Maturenl 24 03 29 Irenka Photographing My Old S New [ 8K 2025 ]
One day, perhaps on 24 March 2029, you will open a folder on your computer and see a file you made today. It will look old. And then you will see it freshly, as if for the first time. That is the gift Irenka leaves you: the knowledge that every photograph of the old is, in its own moment, new.

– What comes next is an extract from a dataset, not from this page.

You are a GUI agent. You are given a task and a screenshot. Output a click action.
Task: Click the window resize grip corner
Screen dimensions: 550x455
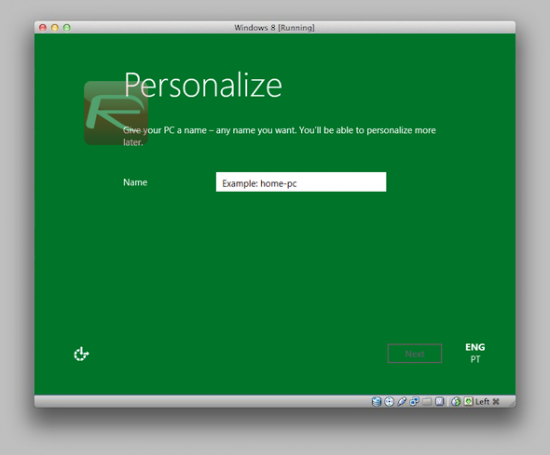point(512,403)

It looks like a relic from a forgotten database—part Dutch ("maturenl" could hint at mature Netherlands or a username), part Slavic name ( Irenka : a diminutive of Irene, carrying warmth), part date (24 March 2029), and part mission statement: photographing my old as new .
If “my old’s new” – then Irenka is photographing the newness that the old object possesses . A childhood teddy bear missing an eye: the new is the way its remaining eye reflects the window. The bear has not changed; our attention has. maturenl 24 03 29 irenka photographing my old s new
– She asks you to hold the watch. She photographs your hands, not the watch. You realize: the watch is old, your hands are older. But the new is the relationship between them – the way your thumb naturally rests on the crown, as if ready to wind it, even though you never do.
If “my old as new” – a translation issue from Slavic languages (Polish: “moje stare jako nowe”). It implies a transformation: through Irenka’s lens, the old performs newness. This is the most likely meaning, given the Slavic diminutive “Irenka.” One day, perhaps on 24 March 2029, you
When Irenka photographs a cracked vase, she does not hide the crack. She lights it so the crack becomes a river on a map. The vase is old; the river is new.
Spring is the season of the old becoming new : the same soil, the same bulbs, but fresh shoots. Photographing in late March means catching that tension: the old winter still in the air, the new green just forcing its way through. That is the gift Irenka leaves you: the
– Irenka arrives at the apartment. She carries a single camera (a Fujifilm X-T5, she believes in APS-C sensors and classic chrome film simulation) and one lens (a 35mm f/1.4, manual focus). No tripod. No strobes.